The scripts and input files that accompany this demo can be found in the demos/public directory of the Rosetta weekly releases.

## Prediction of peptide binding using FlexPepBind

KEYWORDS: PEPTIDES DOCKING INTERFACES

Predicting the structure of a peptide-protein interaction (and an interaction in general) does not guarantee that the peptide indeed binds to the receptor. However, an accurate model of a peptide-protein interaction can be used to evaluate the binding ability of a given peptide sequence to a given receptor, e.g. relative to other peptides. We have found that this works particularly well when the characteristic binding features of an interactions are defined and reinforced during modeling: sequences for which low-energy models can be generated that fullfill these constraints are assumed to be binders.

We have developed FlexPepBind - a protocol that uses the FlexPepDock framework to model the structure of a range of different peptide-receptor complexes and identifies binders / non-binders.

NOTE: FlexPepBind is NOT a general protocol - it needs to be calibrated for each system based on a small set of experimentally characterized substrates/non-substrates. Once calibrated, new substrates can be identified on a large scale.

This demo illustrates how to run the FlexPepBind protocol to predict peptide binding for two systems: (1) substrates that are deacetylated by Histone Deacetylase 8 (HDAC8), and (2) substrates that are farnesylated (a farnesyl moiety is attached to their c-terminus) by Farnesyl Transferase (FTase).

## Protocol overview

The FlexPepBind protocol predicts peptide binding by modeling different peptide sequences onto a template peptide-receptor complex. Given such a peptide-receptor complex, a set of peptide sequences are threaded onto the template peptide backbone and further optimized using FlexPepDock protocols.

System-specific calibration: Depending on the system, either simple minimization (of the full peptide conformation and rigid body orientation, and the receptor side chains) or extensive optmization using the FlexPepDock refinement protocol might be needed. Also, the optimal measure to rank the different peptides has to be determined (i.e., a score that highlights the interface energy; see below).

In this demo we show how to use the minimization only protocol to predict binders and non-binders in a set of peptide sequences.

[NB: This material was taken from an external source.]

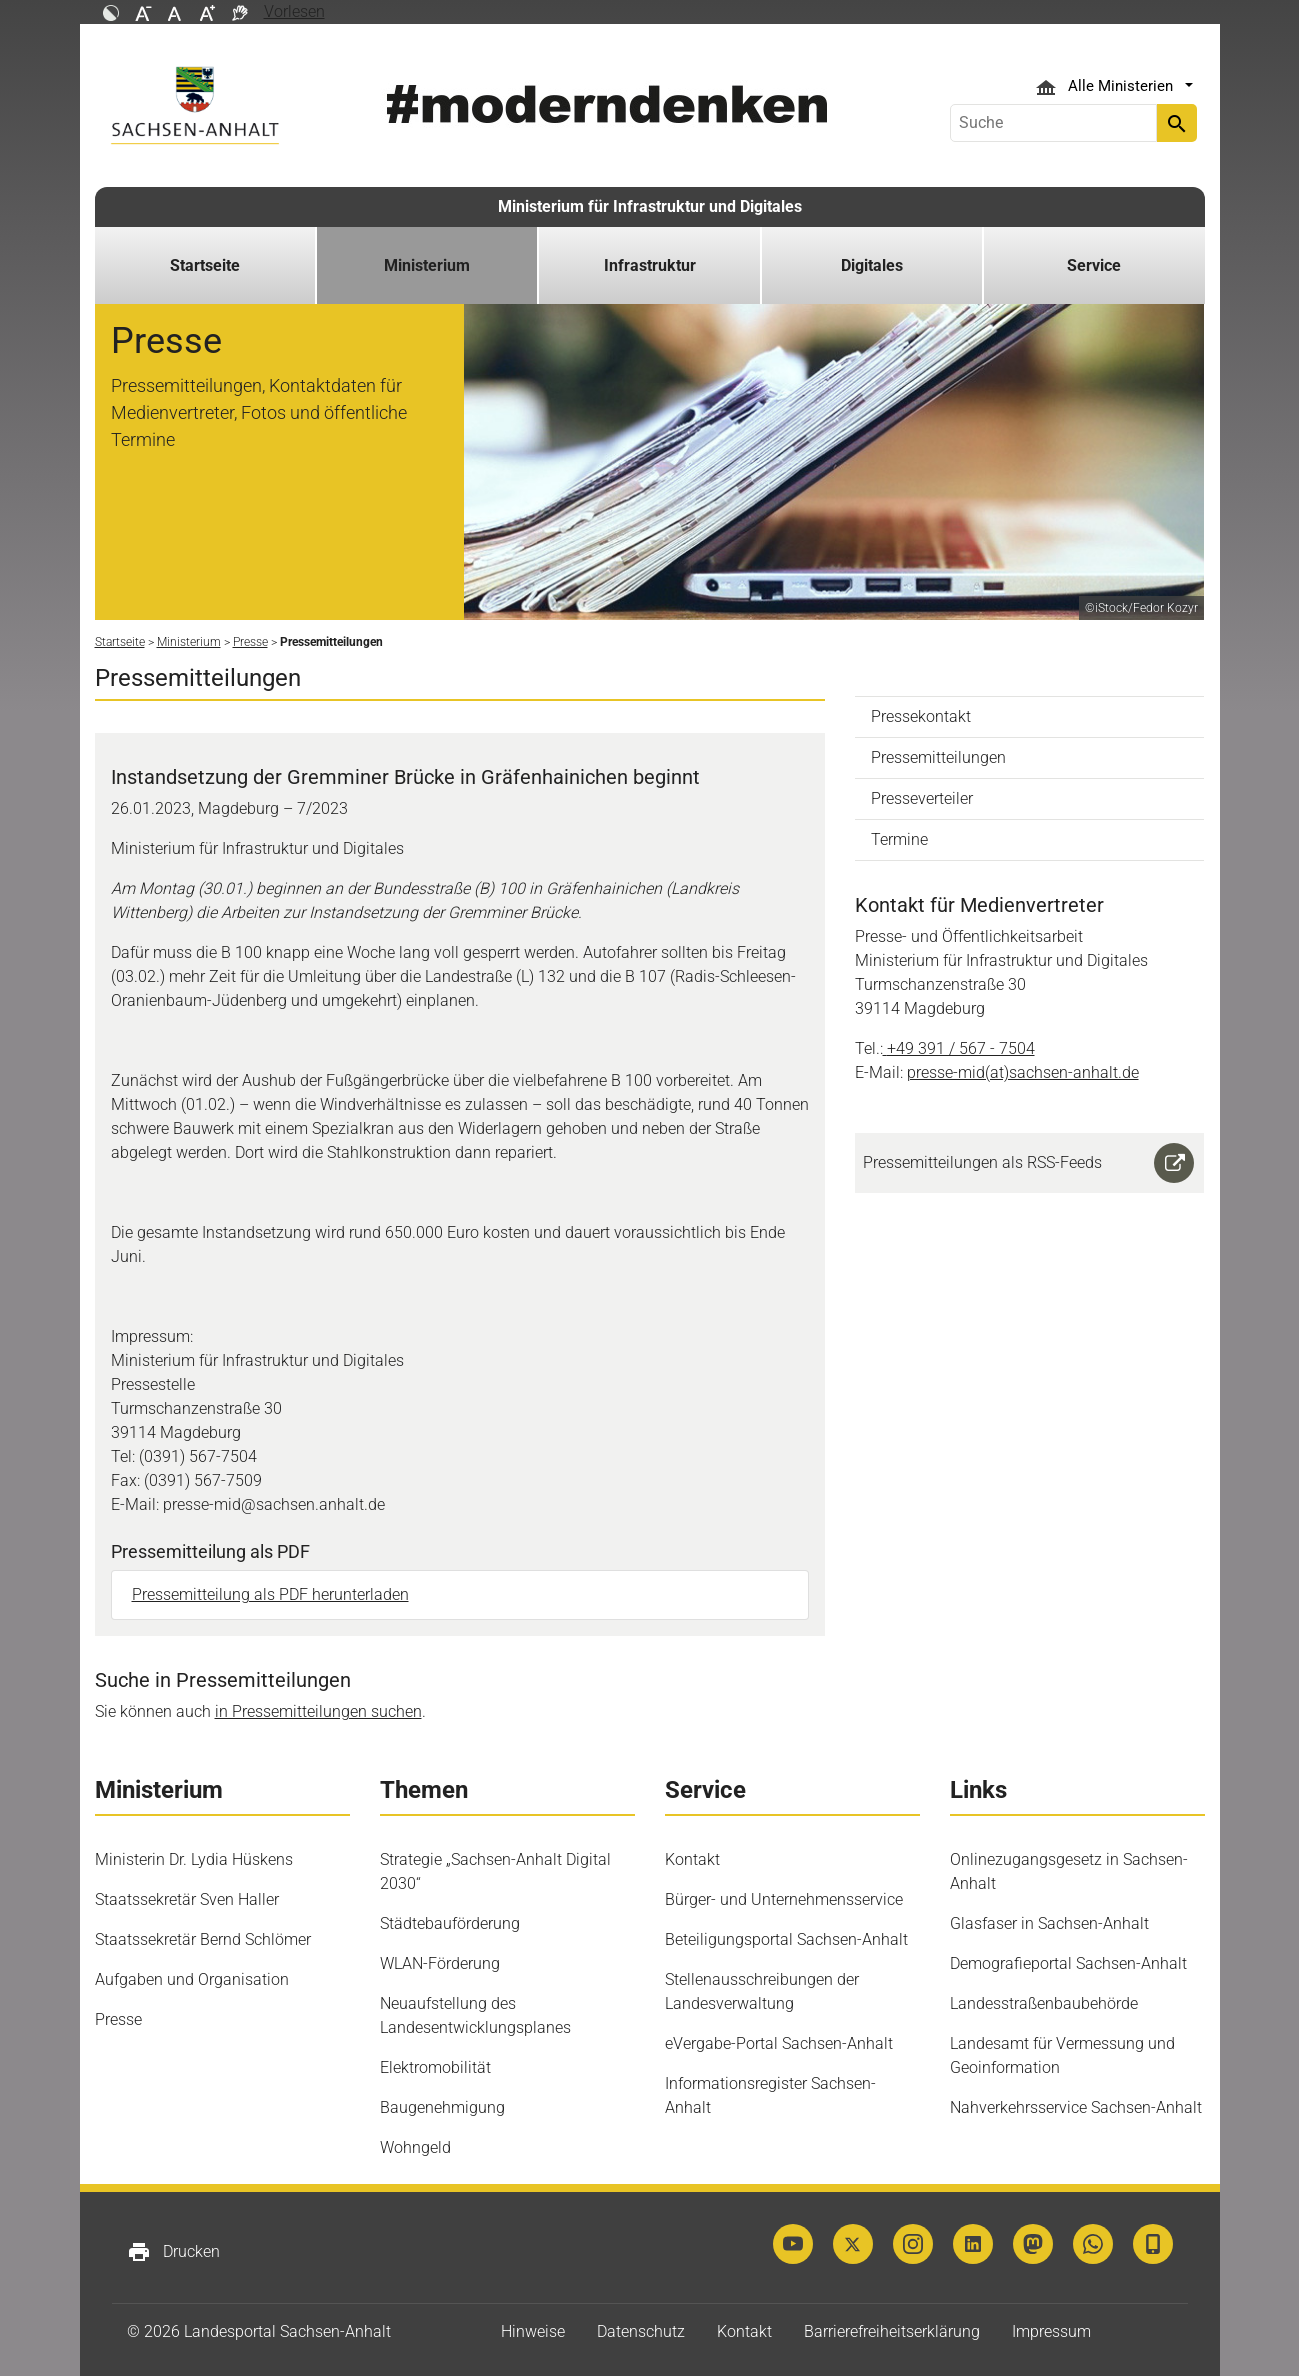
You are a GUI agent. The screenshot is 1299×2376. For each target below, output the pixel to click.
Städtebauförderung (450, 1923)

## Running the FlexPepBind protocol

The two main stages of FlexPepBind are:

1. Thread the query peptide sequence onto the template peptide backbone (using Rosetta fixbb design).
2. Optimize the threaded complex structure. We use FlexPepDock protocols (either FlexPepDock refinement or minimization only) for this stage.

To run on the specific systems provided here, go to the relevant directory, and:

a. Run the fpbind_run.sh script (located in the scripts directory). This will minimize the peptide-protein complexes after threading the peptide sequence (listed in the input_files/peptide.list file) one by one onto the template. b. After the run finished, run fpbind_analysis.sh (located in the scripts directory). It will extract the relevant scores of the minimized structures & save it in the score_analysis/ directory.

Scores currently considered are:

1. Interface score - the energy contributed at the interface (I_sc)
2. peptide score - the energy contributed by the internal energy of the peptide + the interface score (pep_sc)
3. peptide score without reference energy - the same peptide score, but without the amino acid dependent energy terms (Eaa) that were optimized to generate designs with natural amino acid content (pepe_sc_noref; we found that removing this term can significantly improve distinction of substrates from non-substrates in certain systems)
4. Reweighted score: = sum (total_score + peptide_score + interface score) (reweighted_sc)

You need to change the paths of the Rosetta executables and database directories in the fpbind_run script.

ROSETTA_BIN="rosetta/main/source/bin"

ROSETTA_DB="rosetta/main/database/"

Example run:

$cd HDAC8/$ bash ../scripts/fpbind_run.sh $bash ../scripts/fpbind_analysis.sh The output is the score with different scoring terms: For example, in score_analysis/I_sc$ paste input_files/peptide.list score_analysis/I_sc

GYKFGC -16.757

GFKWGC -17.108

GFKFGC -16.352

GMKDGC -13.870

GDKDGC -13.179

GQKIGC -13.408

The above lines show the interface scores for 6 peptides (the top 3 are HDAC8 substrates & the bottom 3 are not HDAC8 substrates).

## Further information

London N., Lamphear C.L., Hougland J.L., Fierke C.A., and Schueler-Furman O. (2011).Identification of a novel class of farnesylation targets by structure-based modeling of binding specificity. PLoS Comput Biol, 7: e1002170.

London N., Gulla S., Keating A.E., and Schueler-Furman O. (2012). In silico and in vitro elucidation of BH3 binding specificity toward Bcl-2. Biochemistry, 51: 5841-50.

Alam N., Zimmerman L., Wolfson N.A., Joseph C.G., Fierke C.A., and Schueler-Furman O. (2016). Structure-Based Identification of HDAC8 Non-histone Substrates. Structure, 24: 458-68.